Baited Away From Retirement

One Maine entrepreneur shares how Ford trucks have driven his businesses over the years—and how he’s not planning on slowing down anytime soon.

By Chris Warren

Bruce Worcester is the first to admit that he hasn’t been very successful at retiring. The 67-year-old Maine native first tried to step away from work 15 years ago when he shed four of the five businesses he owned at the time, maintaining only his company that supplies bait to lobstermen and crabbers.

Today, though, the number of Bruce’s ventures have crept back up to four: in addition to the bait business, he now has a granite quarry; a sawmill that cuts oak lobster trap runners; and a business that makes spindles from PVC, a synthetic plastic polymer. “I got bored,” Bruce says simply about his decision to jump back into the working world.

Bruce has pursued a variety of interests through the many decades of his career.

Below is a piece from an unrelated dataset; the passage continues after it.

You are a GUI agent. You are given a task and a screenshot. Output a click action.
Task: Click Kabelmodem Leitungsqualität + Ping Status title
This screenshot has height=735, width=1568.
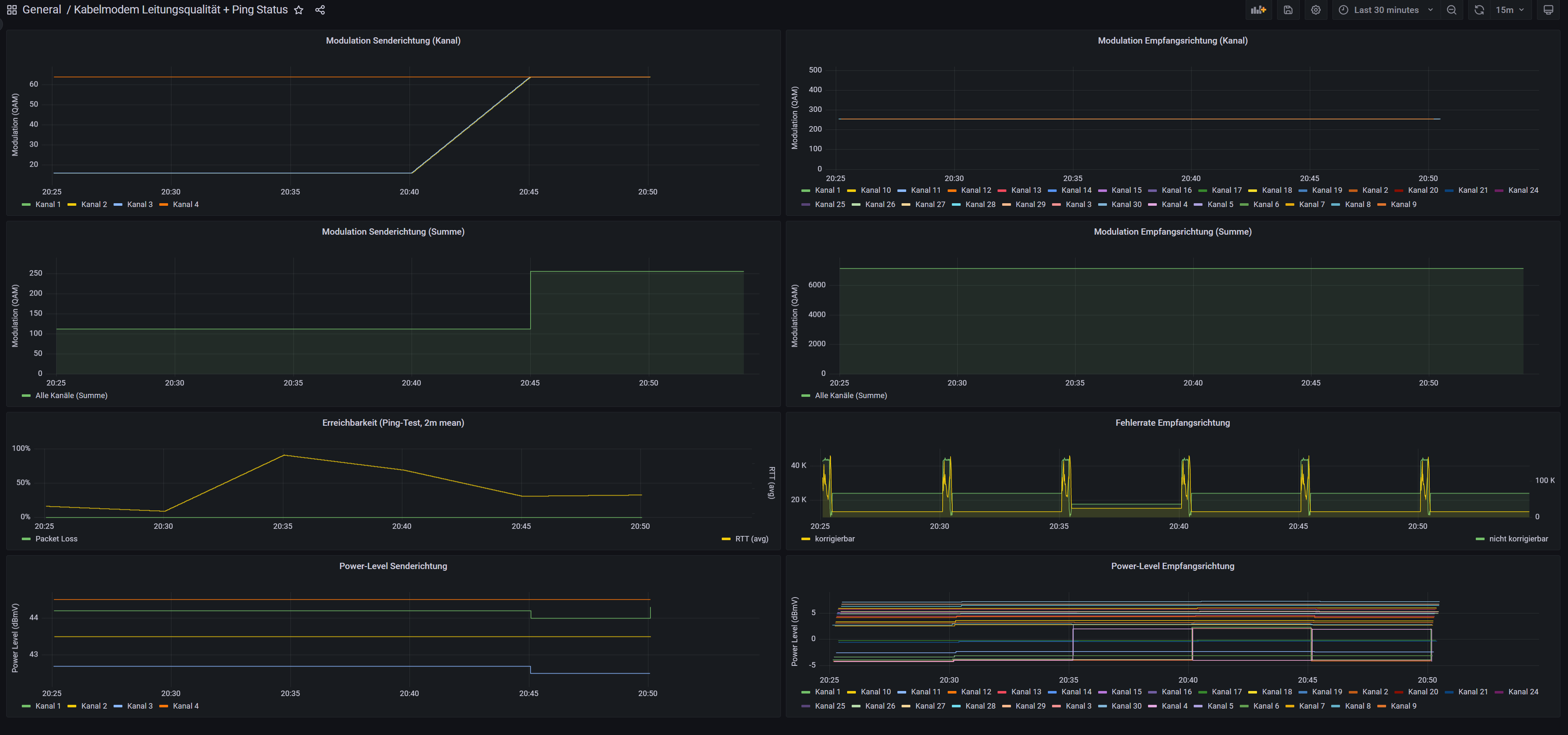tap(181, 10)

One constant, though, has been his use of Ford trucks. From the time he first opened a butcher shop to today, Bruce has owned a total of 26 Ford trucks. His reason? “They’re dependable,” says Bruce. “I service them regularly and I’ve had no problems.” His wife also has a 2014 F-150 Platinum that she loves, he says.

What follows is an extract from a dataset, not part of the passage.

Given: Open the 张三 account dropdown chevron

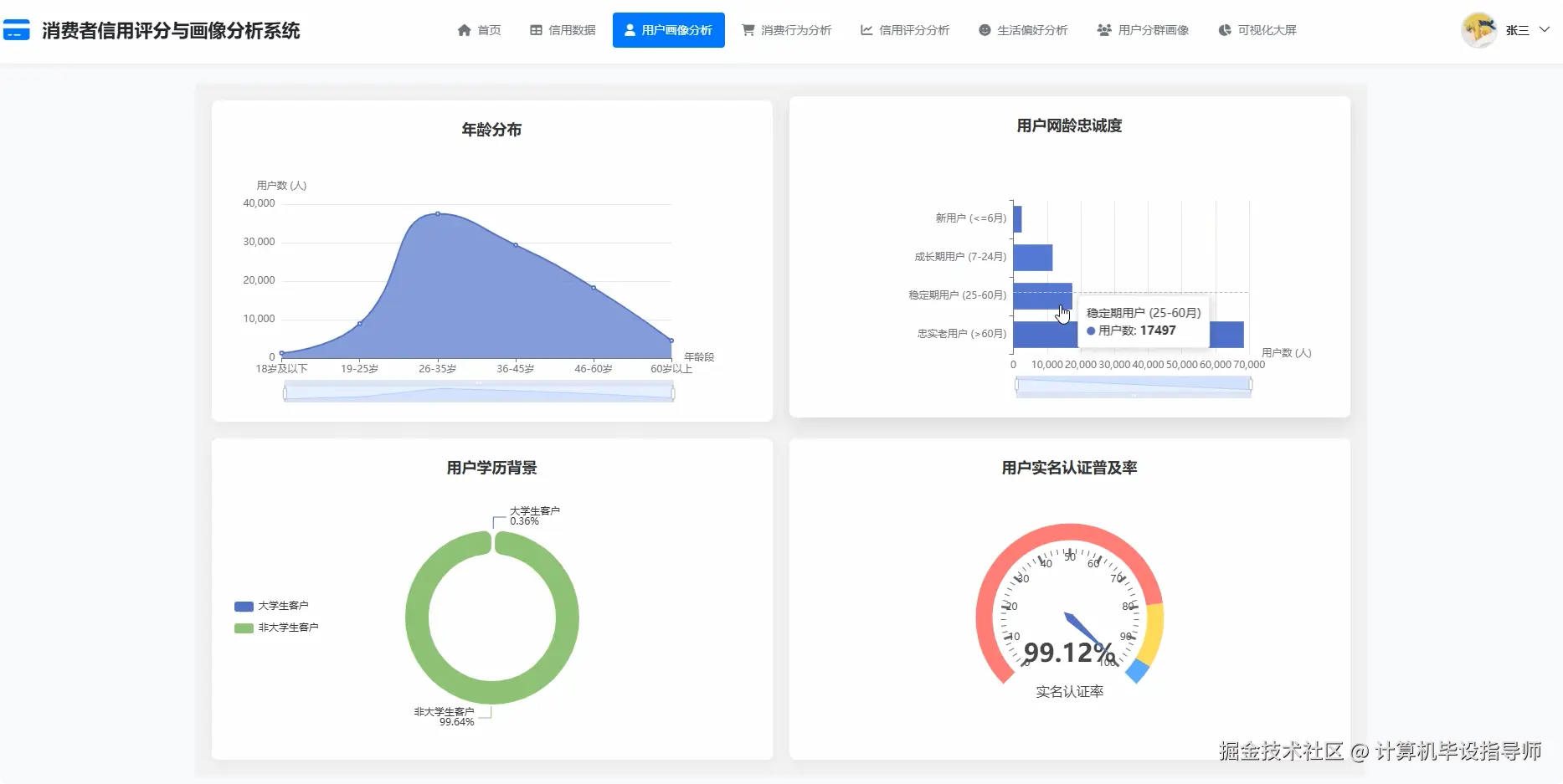Looking at the screenshot, I should 1544,29.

That dependability matters to Bruce because he has long put in a lot of miles, many of them in challenging wintertime conditions. Even today, Bruce’s bait business requires him to make deliveries up and down the East Coast in his 2015 F-550. The bait is first made in Nebraska from cowhide and then trucked to Bruce’s headquarters in Prospect, Maine (his bait is also delivered to fishermen on the West Coast).

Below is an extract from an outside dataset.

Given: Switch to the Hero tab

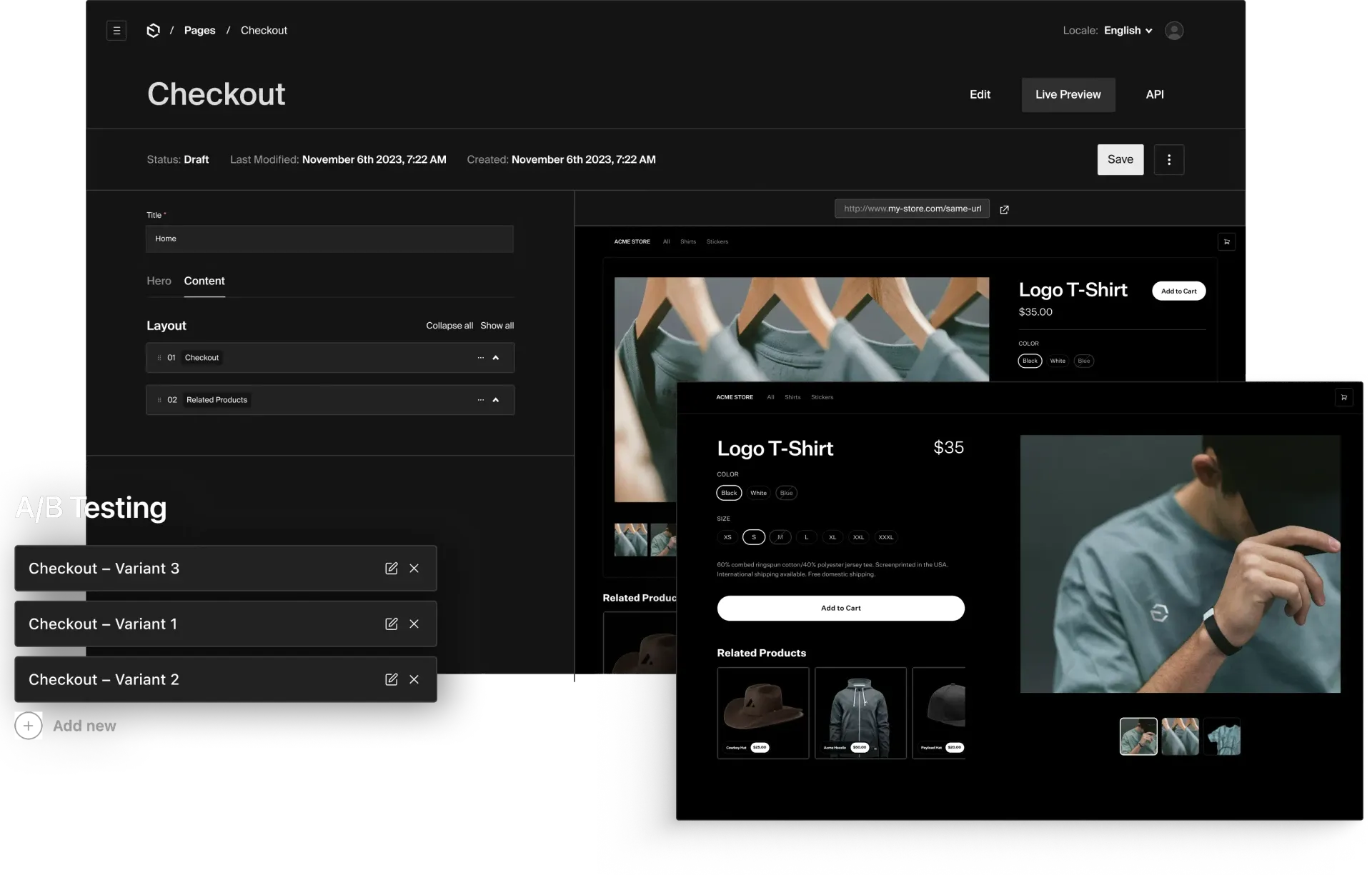Looking at the screenshot, I should click(159, 281).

“The truck can haul 250 five-gallon buckets of bait, so we deliver it with the Ford,” he says. “Already this week I was on the North Shore of Boston on Monday, the South Shore on Tuesday and Cape May in New Jersey on Wednesday.”

In total, Bruce estimates that he supplies between 2,500 and 3,000 lobstermen and crabbers with bait, which is particularly impressive considering he was laughed at when he first started experimenting with cowhide bait over three decades ago.

Although most of the miles Bruce has put on his Ford trucks through the years have been for business, he now uses his F-550 for pleasure as well. He and his wife use it to pull a 43-foot horse trailer outfitted with living quarters. “We go to horse shows all around New England,” he says.

As much as he enjoys his hobby, though, Bruce is a bit more honest these days about when he’ll give retirement another shot. “I’m only 67,” he says. “I think I have another 15 years I can work.”